Saved data entries
# # # #
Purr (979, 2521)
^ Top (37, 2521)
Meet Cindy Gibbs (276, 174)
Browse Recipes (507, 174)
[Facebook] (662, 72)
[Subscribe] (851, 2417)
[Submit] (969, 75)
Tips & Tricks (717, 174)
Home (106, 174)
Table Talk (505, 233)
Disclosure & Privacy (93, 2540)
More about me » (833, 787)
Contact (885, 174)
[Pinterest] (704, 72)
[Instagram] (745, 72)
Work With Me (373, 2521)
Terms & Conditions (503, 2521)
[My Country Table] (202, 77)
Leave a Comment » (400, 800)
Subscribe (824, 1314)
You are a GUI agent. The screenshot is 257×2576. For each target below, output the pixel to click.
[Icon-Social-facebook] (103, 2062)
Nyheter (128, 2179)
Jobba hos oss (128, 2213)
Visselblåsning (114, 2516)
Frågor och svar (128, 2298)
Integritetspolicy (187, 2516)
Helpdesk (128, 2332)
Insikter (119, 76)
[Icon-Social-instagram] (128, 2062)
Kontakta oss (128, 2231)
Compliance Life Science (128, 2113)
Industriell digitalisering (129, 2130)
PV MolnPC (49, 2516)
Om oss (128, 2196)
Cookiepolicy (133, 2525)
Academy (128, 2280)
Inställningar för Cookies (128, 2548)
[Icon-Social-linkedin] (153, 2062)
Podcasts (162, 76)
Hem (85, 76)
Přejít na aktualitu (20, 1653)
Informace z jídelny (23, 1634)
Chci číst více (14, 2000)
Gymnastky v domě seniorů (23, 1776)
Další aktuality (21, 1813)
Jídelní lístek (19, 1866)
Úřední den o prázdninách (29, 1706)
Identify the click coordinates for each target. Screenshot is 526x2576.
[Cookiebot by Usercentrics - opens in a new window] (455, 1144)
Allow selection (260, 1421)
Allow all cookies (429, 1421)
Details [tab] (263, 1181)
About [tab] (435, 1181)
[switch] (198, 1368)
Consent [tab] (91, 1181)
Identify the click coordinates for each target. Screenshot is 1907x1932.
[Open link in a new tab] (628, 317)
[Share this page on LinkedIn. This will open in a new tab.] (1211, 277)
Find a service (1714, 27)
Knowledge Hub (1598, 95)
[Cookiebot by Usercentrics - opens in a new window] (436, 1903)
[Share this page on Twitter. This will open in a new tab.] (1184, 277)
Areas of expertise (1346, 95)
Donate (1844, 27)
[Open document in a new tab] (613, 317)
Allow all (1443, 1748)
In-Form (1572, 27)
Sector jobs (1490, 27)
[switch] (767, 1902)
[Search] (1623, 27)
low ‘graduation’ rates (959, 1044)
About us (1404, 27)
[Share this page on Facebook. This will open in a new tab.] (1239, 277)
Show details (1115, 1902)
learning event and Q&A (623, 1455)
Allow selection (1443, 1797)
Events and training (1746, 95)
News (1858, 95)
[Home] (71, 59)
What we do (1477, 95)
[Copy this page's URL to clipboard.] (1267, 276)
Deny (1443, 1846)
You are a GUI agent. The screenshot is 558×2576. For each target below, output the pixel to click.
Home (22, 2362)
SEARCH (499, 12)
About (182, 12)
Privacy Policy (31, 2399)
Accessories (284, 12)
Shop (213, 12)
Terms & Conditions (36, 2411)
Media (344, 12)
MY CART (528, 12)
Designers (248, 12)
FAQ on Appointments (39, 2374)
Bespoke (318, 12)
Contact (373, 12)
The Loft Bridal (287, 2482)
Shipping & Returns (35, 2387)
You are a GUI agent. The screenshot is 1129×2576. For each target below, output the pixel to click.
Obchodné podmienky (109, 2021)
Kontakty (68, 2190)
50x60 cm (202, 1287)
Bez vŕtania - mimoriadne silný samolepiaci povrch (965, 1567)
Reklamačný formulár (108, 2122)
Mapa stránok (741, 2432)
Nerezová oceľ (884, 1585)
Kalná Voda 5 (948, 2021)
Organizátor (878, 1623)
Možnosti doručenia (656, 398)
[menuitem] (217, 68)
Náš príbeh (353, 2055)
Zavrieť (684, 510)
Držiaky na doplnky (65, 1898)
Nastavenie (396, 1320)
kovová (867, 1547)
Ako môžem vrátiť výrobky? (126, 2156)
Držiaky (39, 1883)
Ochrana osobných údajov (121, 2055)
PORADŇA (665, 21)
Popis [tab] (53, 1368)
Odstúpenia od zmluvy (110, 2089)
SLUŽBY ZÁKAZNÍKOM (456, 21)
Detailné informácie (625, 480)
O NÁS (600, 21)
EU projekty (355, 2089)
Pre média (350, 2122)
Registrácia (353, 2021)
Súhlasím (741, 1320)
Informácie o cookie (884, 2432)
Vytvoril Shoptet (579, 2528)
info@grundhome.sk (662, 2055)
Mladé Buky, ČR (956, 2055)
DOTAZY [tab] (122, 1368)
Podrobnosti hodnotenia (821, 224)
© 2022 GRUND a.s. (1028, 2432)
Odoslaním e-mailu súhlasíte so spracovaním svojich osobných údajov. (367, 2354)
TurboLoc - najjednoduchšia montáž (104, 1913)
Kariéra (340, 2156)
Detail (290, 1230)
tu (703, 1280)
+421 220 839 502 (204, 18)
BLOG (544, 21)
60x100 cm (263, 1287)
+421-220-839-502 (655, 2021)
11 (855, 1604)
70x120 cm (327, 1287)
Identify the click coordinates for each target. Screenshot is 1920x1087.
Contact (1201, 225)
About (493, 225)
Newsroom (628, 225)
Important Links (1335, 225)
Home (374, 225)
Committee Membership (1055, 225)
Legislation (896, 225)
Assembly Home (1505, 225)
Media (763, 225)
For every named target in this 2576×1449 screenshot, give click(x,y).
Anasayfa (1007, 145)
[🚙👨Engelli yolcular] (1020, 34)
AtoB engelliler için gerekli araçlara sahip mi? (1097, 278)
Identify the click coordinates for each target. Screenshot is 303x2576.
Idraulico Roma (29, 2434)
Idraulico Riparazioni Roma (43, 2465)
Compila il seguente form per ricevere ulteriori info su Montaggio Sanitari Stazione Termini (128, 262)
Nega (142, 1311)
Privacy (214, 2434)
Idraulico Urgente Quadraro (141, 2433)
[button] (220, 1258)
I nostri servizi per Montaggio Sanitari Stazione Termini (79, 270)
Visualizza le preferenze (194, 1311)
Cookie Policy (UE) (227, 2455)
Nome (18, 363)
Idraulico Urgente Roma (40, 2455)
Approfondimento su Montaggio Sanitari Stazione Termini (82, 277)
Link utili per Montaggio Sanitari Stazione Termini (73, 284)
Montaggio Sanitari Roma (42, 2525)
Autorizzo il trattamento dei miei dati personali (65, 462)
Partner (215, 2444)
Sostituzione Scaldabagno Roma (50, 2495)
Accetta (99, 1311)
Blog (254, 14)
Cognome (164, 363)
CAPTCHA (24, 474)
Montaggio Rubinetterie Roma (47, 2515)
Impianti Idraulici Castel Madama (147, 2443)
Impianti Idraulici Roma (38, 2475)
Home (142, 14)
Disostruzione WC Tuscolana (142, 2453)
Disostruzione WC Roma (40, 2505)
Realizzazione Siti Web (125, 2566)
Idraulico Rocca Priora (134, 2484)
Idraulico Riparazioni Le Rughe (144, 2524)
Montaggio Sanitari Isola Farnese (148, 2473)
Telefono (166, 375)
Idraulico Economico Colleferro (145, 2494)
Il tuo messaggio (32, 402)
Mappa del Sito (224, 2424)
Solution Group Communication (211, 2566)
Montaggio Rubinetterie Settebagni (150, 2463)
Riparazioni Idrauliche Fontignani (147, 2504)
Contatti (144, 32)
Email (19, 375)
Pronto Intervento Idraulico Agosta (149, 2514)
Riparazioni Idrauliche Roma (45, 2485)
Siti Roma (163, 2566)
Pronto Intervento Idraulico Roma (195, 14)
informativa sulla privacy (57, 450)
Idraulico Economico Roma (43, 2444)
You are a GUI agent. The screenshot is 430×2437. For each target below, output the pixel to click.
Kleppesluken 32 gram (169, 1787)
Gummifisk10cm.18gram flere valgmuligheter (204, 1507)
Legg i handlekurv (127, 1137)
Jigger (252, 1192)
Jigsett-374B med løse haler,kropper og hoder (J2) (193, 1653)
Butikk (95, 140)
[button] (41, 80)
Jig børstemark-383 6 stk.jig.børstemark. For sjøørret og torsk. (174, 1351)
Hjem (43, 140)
# # # #
• **BRIEF**
Look above for the line that contains "Knowledge Hub (1598, 95)". Starting there, transcribe every line exactly until you have copied the line that contains "[Search] (1623, 27)".

• **WRITTEN ANSWER**
Knowledge Hub (1598, 95)
[Cookiebot by Usercentrics - opens in a new window] (436, 1903)
[Share this page on Twitter. This will open in a new tab.] (1184, 277)
Areas of expertise (1346, 95)
Donate (1844, 27)
[Open document in a new tab] (613, 317)
Allow all (1443, 1748)
In-Form (1572, 27)
Sector jobs (1490, 27)
[switch] (767, 1902)
[Search] (1623, 27)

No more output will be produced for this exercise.